Friday, April 15, 2016
The Jewish Book Carnival: April 2016
The Jewish Book Carnival is a monthly roundup of Jewish literary links from across the blogosphere. Each month, a different blog hosts the Carnival, and any blogger is welcome to participate by submitting links from their own blog to that month's host.
This month, I am pleased to host the Jewish Book Carnival here at The Book of Life. In May, the Carnival will be hosted by Jennifer Tzivia MacLeod on her blog, Adventures in MamaLand. We've got a great line-up of blogs for the upcoming months, but are still seeking hosts for September through November, 2016. See the Jewish Book Carnival HQ to learn how the whole thing works, and let us know if you want to participate!
And now, this month's links...
Batya Medad at A Jewish Grandmother says "Wonderful book!! Total inspiration!!" about Miriam's Song: The Story of Miriam Peretz by Smadar Shir.
In March, Jill at Rhapsody in Books reviewed Anna and the Swallow Man by Gavriel Savit, which she rated as superlative. It is a stunning story set during the Holocaust, but without explicitness; rather, metaphor and allusion convey much of the story.
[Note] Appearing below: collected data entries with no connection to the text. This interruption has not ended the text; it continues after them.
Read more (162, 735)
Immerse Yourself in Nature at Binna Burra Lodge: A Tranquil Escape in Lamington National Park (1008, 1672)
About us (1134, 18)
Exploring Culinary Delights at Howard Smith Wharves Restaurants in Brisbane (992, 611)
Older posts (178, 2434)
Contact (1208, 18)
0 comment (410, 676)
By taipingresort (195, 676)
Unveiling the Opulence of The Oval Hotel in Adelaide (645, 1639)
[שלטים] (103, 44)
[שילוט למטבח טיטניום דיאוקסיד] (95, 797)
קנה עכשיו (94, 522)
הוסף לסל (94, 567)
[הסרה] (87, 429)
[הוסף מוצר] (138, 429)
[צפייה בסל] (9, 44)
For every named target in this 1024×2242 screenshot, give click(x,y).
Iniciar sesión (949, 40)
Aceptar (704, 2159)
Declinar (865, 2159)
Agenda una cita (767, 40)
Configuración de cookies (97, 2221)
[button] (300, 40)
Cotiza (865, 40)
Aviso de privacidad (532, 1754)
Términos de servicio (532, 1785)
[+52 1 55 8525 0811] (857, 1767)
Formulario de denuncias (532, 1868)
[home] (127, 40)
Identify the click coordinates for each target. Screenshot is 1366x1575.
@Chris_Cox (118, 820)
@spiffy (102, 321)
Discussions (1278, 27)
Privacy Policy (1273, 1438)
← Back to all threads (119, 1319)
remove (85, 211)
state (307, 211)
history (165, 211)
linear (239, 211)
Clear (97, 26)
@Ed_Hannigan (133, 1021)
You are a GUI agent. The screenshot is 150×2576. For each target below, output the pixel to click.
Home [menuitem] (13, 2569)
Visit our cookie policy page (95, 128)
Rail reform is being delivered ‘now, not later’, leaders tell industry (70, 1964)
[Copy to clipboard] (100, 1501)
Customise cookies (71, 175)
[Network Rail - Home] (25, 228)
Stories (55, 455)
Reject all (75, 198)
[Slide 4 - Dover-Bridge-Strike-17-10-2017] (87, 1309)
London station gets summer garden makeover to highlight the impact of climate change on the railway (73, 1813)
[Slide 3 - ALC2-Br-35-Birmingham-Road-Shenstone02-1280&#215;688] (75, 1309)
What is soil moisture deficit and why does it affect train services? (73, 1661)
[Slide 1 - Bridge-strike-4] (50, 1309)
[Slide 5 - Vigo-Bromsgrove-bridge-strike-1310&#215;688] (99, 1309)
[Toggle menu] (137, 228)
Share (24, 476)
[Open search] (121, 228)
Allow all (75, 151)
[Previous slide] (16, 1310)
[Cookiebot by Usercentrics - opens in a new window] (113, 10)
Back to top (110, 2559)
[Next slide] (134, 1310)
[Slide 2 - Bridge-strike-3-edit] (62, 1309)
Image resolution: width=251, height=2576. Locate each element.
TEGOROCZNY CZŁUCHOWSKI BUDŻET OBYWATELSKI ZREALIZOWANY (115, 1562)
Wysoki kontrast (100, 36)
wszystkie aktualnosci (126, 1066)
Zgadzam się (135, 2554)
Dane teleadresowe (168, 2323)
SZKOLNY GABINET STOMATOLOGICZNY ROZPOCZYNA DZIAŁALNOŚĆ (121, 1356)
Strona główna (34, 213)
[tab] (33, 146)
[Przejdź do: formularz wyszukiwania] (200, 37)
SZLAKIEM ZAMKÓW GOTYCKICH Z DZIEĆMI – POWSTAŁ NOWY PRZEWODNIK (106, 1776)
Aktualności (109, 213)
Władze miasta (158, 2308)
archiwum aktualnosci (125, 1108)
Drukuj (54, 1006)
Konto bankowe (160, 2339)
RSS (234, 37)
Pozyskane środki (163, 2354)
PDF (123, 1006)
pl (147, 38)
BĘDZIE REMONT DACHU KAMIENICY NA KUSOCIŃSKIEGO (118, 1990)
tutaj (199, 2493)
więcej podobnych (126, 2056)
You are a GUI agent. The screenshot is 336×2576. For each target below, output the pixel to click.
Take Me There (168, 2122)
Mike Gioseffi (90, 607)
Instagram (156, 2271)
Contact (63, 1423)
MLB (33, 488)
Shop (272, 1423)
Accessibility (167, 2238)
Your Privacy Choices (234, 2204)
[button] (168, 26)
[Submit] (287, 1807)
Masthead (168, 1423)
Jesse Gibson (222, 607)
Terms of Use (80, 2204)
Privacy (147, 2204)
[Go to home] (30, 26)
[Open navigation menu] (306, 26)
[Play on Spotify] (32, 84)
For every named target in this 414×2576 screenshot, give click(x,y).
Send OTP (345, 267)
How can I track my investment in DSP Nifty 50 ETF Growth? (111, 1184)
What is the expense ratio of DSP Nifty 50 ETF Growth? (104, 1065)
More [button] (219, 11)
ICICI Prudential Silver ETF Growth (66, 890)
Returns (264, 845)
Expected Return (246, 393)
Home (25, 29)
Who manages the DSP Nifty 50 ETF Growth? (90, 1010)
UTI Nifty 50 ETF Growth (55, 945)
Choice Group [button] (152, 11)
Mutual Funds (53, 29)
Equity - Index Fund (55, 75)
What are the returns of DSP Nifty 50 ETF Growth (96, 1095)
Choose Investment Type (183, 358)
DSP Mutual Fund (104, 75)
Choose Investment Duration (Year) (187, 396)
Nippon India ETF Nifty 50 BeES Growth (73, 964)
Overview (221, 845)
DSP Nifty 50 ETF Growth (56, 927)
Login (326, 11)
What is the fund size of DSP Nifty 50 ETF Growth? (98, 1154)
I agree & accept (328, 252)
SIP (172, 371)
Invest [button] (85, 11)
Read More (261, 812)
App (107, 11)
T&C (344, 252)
Deborah Kalb interviews a wide variety of authors on her blog, Book Q&As with Deborah Kalb. She recently interviewed Rochelle Wisoff-Fields about her historical novels Please Say Kaddish for Me and From Silt and Ashes, which focus on members of a Jewish family who escape the pogroms of Eastern Europe and make their way to Kansas City.
Have you been wondering what author Maggie Anton has been up to? The Fig Tree Books blog has that covered.
From My Machberet: Having recently re-read Julie Orringer's The Invisible Bridge, Erika Dreifus pauses over one critic's especially insightful take on the book, and on literature written by grandchildren of Holocaust survivors more broadly.
In God and Politics in Esther: A political parable for our time, Yoram Hazony draws political lesson from the Book of Esther, some of which are harrowingly relevant to the increasingly polarized American political landscape, and to other nations facing the politics of pessimism.
Lorri M. Writings reviews The Coffee Trader by David Liss.
Over on the Jewish Book Review, Rivka Levy gets to grip with a new book on the history and holiness of Hebrew, called Lashon HaKodesh: History, Holiness, and Hebrew.
Ellen Golub, author of PsychoSemitic, shares a piece she wrote for Kveller in the style of her book, "How Testing Positive for the BRCA Gene Was Actually a Blessing."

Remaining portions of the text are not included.